Counting Without Numbers \& Finding Without Words

arXiv cs.CL / 3/26/2026

💬 OpinionIdeas & Deep AnalysisModels & Research

Key Points

  • The paper argues that current shelter reunification systems fail because they rely largely on visual appearance, even though animals often recognize each other acoustically through identity sounds.
  • It proposes the first multimodal reunification system that combines visual matching with acoustic biometrics to better detect pairs across stress-related appearance changes.
  • The described model is species-adaptive, handling a wide acoustic range from low-frequency elephant rumbles (around 10Hz) to higher-frequency puppy whines (up to 4kHz).
  • The approach is framed as being grounded in decades of cognitive science about approximate quantity perception and identity communication via sound, using probabilistic matching for robustness.
  • The authors position the work as an example of biology-grounded AI that could improve outcomes for vulnerable populations that cannot communicate with human language.

Abstract

Every year, 10 million pets enter shelters, separated from their families.
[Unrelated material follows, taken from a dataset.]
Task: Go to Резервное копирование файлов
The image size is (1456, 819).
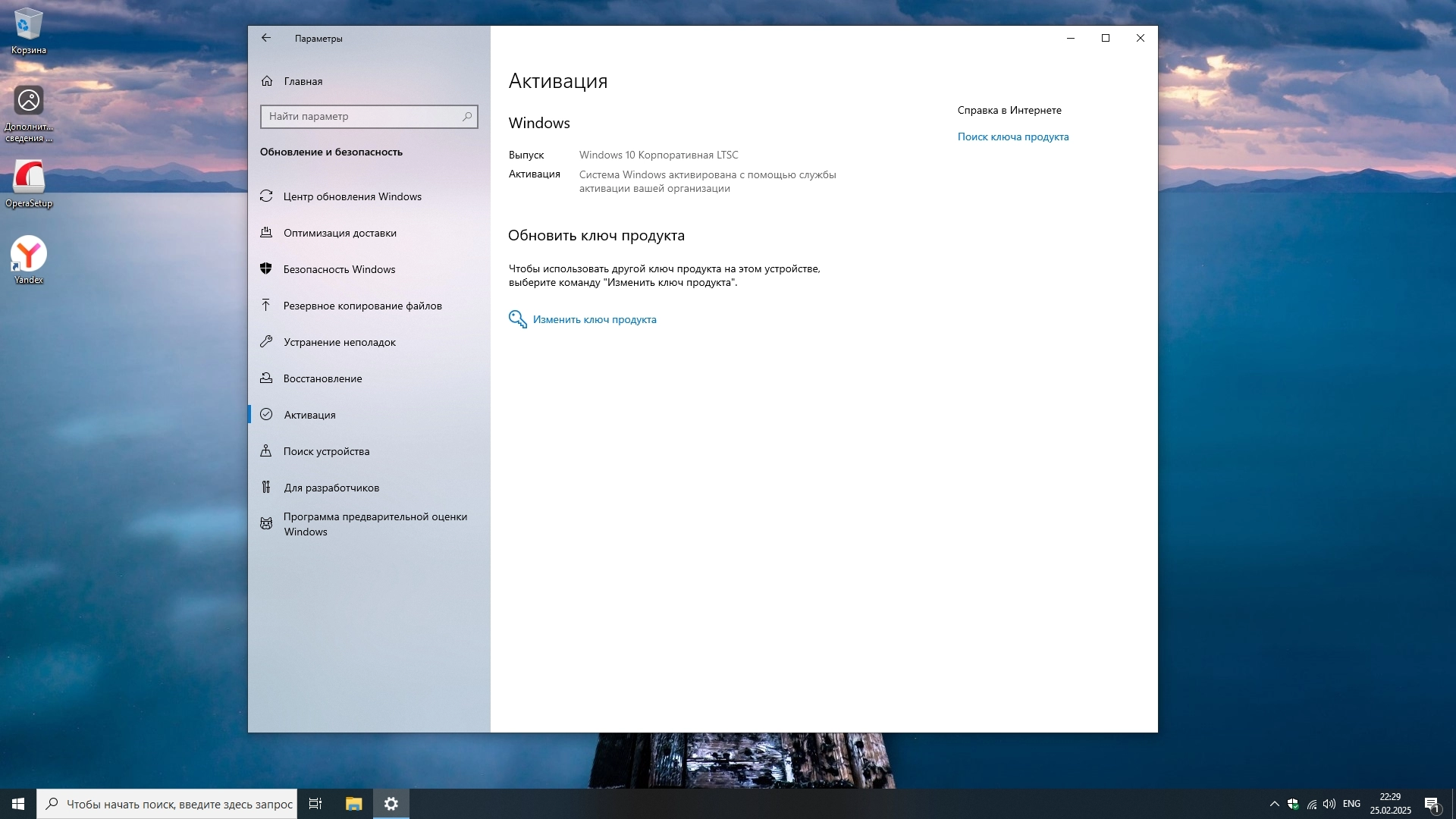Action: (362, 306)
Despite desperate searches by both guardians and lost animals, 70% never reunite, not because matches do not exist, but because current systems look only at appearance, while animals recognize each other through sound. We ask, why does computer vision treat vocalizing species as silent visual objects? Drawing on five decades of cognitive science showing that animals perceive quantity approximately and communicate identity acoustically, we present the first multimodal reunification system integrating visual and acoustic biometrics. Our species-adaptive architecture processes vocalizations from 10Hz elephant rumbles to 4kHz puppy whines, paired with probabilistic visual matching that tolerates stress-induced appearance changes. This work demonstrates that AI grounded in biological communication principles can serve vulnerable populations that lack human language.